───── Supplied material

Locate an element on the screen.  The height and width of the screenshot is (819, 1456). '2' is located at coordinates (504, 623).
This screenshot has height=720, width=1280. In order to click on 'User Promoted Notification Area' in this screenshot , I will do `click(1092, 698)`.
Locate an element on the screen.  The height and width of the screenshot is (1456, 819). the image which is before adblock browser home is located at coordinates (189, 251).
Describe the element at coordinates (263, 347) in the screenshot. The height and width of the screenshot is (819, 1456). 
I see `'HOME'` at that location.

──────────

Problem statement: Copy out the records above, starting with the line that contains "coordinates (189, 251)." and continuing through the end of the records, both ends included. Output only those lines.

Exercise output:
Locate an element on the screen.  The height and width of the screenshot is (1456, 819). the image which is before adblock browser home is located at coordinates (189, 251).
Describe the element at coordinates (263, 347) in the screenshot. The height and width of the screenshot is (819, 1456). 
I see `'HOME'` at that location.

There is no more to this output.